Write out all of the data exactly as it appears.

|---|

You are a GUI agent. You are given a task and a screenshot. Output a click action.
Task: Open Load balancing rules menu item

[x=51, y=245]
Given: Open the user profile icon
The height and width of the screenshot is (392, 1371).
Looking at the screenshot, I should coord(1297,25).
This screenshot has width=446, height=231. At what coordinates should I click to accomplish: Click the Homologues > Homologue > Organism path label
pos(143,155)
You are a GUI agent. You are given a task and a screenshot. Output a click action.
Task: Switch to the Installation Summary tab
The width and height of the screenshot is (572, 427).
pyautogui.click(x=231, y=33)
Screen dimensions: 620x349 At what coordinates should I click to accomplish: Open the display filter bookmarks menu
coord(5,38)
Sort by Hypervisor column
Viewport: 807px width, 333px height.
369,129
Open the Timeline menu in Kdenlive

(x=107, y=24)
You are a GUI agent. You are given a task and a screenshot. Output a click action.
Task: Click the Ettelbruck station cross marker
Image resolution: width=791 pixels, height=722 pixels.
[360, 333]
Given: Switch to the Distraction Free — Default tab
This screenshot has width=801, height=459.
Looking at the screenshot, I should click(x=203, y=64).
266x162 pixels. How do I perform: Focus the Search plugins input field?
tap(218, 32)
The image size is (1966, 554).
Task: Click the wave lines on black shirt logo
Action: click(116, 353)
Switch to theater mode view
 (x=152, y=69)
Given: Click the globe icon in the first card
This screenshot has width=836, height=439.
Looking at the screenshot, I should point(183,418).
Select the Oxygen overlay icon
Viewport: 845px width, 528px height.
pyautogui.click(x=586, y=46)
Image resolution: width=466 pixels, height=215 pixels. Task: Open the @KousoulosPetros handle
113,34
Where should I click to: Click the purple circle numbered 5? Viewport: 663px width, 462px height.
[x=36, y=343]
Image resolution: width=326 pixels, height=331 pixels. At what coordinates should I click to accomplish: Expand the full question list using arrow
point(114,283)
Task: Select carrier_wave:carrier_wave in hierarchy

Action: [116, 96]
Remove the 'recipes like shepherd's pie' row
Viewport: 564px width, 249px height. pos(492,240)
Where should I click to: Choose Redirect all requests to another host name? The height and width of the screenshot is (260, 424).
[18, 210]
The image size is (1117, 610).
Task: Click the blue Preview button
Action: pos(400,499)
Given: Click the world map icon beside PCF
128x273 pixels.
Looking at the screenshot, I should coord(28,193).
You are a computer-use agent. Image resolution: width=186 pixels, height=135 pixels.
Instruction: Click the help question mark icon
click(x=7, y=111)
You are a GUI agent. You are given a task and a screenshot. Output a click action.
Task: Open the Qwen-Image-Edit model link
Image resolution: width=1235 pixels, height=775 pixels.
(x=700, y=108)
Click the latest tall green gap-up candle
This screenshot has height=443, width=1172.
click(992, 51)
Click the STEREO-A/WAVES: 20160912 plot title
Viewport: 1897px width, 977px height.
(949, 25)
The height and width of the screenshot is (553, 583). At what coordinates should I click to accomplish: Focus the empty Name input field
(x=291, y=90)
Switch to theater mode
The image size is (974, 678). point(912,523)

|---|

→ **Result of this task**
You are a GUI agent. You are given a task and a screenshot. Output a click action.
Task: Open Load balancing rules menu item

[x=51, y=245]
Given: Open the user profile icon
The height and width of the screenshot is (392, 1371).
Looking at the screenshot, I should coord(1297,25).
This screenshot has width=446, height=231. At what coordinates should I click to accomplish: Click the Homologues > Homologue > Organism path label
pos(143,155)
You are a GUI agent. You are given a task and a screenshot. Output a click action.
Task: Switch to the Installation Summary tab
The width and height of the screenshot is (572, 427).
pyautogui.click(x=231, y=33)
Screen dimensions: 620x349 At what coordinates should I click to accomplish: Open the display filter bookmarks menu
coord(5,38)
Sort by Hypervisor column
Viewport: 807px width, 333px height.
369,129
Open the Timeline menu in Kdenlive

(x=107, y=24)
You are a GUI agent. You are given a task and a screenshot. Output a click action.
Task: Click the Ettelbruck station cross marker
Image resolution: width=791 pixels, height=722 pixels.
[360, 333]
Given: Switch to the Distraction Free — Default tab
This screenshot has width=801, height=459.
Looking at the screenshot, I should click(x=203, y=64).
266x162 pixels. How do I perform: Focus the Search plugins input field?
tap(218, 32)
The image size is (1966, 554).
Task: Click the wave lines on black shirt logo
Action: click(116, 353)
Switch to theater mode view
 (x=152, y=69)
Given: Click the globe icon in the first card
This screenshot has width=836, height=439.
Looking at the screenshot, I should point(183,418).
Select the Oxygen overlay icon
Viewport: 845px width, 528px height.
pyautogui.click(x=586, y=46)
Image resolution: width=466 pixels, height=215 pixels. Task: Open the @KousoulosPetros handle
113,34
Where should I click to: Click the purple circle numbered 5? Viewport: 663px width, 462px height.
[x=36, y=343]
Image resolution: width=326 pixels, height=331 pixels. At what coordinates should I click to accomplish: Expand the full question list using arrow
point(114,283)
Task: Select carrier_wave:carrier_wave in hierarchy

Action: [116, 96]
Remove the 'recipes like shepherd's pie' row
Viewport: 564px width, 249px height. pos(492,240)
Where should I click to: Choose Redirect all requests to another host name? The height and width of the screenshot is (260, 424).
[18, 210]
The image size is (1117, 610).
Task: Click the blue Preview button
Action: pos(400,499)
Given: Click the world map icon beside PCF
128x273 pixels.
Looking at the screenshot, I should coord(28,193).
You are a computer-use agent. Image resolution: width=186 pixels, height=135 pixels.
Instruction: Click the help question mark icon
click(x=7, y=111)
You are a GUI agent. You are given a task and a screenshot. Output a click action.
Task: Open the Qwen-Image-Edit model link
Image resolution: width=1235 pixels, height=775 pixels.
(x=700, y=108)
Click the latest tall green gap-up candle
This screenshot has height=443, width=1172.
click(992, 51)
Click the STEREO-A/WAVES: 20160912 plot title
Viewport: 1897px width, 977px height.
(949, 25)
The height and width of the screenshot is (553, 583). At what coordinates should I click to accomplish: Focus the empty Name input field
(x=291, y=90)
Switch to theater mode
The image size is (974, 678). point(912,523)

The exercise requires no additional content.